Rather than fix the bottlenecks of the Katrina disaster when voluntary aid was already kept out of the area by security officials – including the president’s own brother, who as governor of Florida had attempted to send supplies and medicine – no one will get through the security net without a first responders badge the next time. If the Coast Guard – like FEMA part of the massive Department of Homeland Security – had arrived first and the regulations were in force, would they have admitted the ferry and tug personnel? How long would it have taken? Perhaps the rescues would have been timely, if they were “flexible” enough – that is, if they ignored their own department’s rules. The government saved Flight 1549 only in the sense that its Guidelines were not yet in effect.
This is how government bureaucracy operates. It treats everyone as a victim or client – a dependent or follower - and expects them to fall into line obeying the rules. Reality is not that simple. In fact, the overwhelming majority will not even know the rules. Many who do will not be able to or wish to follow them. The rules themselves defy human nature expecting that everyone is listening and following. America historically has relied on people to respond freely and locally in a manner that made sense to individuals and groups, as its best observer Alexis de Tocqueville described so well. Volunteers have always been the first, largest and most effective responders to emergencies, as the bureaucrats’ own rules recognized. But the rules get in the way, as Katrina proved, the first major outing of FEMA under the control and mission of the DHS.
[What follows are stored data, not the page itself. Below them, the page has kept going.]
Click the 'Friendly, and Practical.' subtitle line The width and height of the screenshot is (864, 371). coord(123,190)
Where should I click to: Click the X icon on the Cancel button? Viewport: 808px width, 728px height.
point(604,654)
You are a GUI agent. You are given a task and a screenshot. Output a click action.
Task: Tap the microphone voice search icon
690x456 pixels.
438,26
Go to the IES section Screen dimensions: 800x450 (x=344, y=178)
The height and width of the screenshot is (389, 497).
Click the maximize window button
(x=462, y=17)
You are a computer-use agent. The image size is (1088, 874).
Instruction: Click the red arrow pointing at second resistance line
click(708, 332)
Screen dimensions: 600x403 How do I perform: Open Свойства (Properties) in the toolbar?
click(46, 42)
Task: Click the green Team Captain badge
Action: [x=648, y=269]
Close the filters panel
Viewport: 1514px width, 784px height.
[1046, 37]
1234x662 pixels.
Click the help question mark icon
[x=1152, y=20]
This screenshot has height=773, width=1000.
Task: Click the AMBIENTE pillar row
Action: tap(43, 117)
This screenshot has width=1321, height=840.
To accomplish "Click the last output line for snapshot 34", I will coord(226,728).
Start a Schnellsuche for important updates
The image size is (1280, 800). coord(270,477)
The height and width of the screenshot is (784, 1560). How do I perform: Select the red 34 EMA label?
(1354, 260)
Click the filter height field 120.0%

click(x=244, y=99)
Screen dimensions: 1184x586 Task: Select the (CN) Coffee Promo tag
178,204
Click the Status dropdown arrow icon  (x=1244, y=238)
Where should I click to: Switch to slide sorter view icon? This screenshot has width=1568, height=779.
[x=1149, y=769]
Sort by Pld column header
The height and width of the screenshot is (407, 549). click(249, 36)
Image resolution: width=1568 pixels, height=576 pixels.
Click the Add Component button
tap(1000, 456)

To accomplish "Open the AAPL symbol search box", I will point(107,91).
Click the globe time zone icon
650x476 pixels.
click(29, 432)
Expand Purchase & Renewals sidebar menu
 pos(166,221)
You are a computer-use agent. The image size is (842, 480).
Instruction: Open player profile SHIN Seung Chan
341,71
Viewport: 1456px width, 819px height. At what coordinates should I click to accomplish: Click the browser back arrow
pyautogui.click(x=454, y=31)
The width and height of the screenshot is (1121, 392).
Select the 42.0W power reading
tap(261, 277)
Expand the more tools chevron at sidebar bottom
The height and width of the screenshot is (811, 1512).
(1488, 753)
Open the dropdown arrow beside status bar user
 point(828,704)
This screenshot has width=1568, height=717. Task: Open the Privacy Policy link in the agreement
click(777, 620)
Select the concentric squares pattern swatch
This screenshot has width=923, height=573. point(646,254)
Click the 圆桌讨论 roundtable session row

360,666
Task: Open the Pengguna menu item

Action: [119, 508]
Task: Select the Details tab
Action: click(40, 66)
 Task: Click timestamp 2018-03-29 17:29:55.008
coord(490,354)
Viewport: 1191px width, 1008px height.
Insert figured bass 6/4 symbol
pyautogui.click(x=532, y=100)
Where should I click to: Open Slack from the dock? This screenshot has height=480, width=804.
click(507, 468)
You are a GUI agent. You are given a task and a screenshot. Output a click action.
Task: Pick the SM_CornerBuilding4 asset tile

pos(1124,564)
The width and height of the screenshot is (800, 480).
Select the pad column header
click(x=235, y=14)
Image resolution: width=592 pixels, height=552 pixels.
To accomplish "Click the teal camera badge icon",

Mr. Obama called for an “era of responsibility” in his inaugural address but it is clear from the programs in the so-called stimulus bill that he or his party or both cannot break their old ways. But he could make responsibility more than rhetoric if he actually turned responsibility back to individuals from the government in at least one area where he should not be too inhibited politically. The National Incident Credentialing Guidelines present the perfect target. He can even do it administratively, without Congress.
The regulations themselves demonstrate that they cannot work. The rules restrict prompt action in an emergency and stifle the local voluntary activity that must be preeminent even by their own reckoning. The US Airways rescue proves that individuals can meet even severe challenges if potential assistance is free enough of government restrictions and supposed “help” to solve their problems by themselves or with their neighbors. If it is impossible for the president to adopt the principle of responsibility generally at least cutting through this bureaucratic monster is somewhere to start.
Donald Devine, the editor of Conservative Battleline Online, was the director of the U.S. Office of Personnel Management from 1981 to 1985 and is the director of the Federalist Leadership Center at Bellevue University.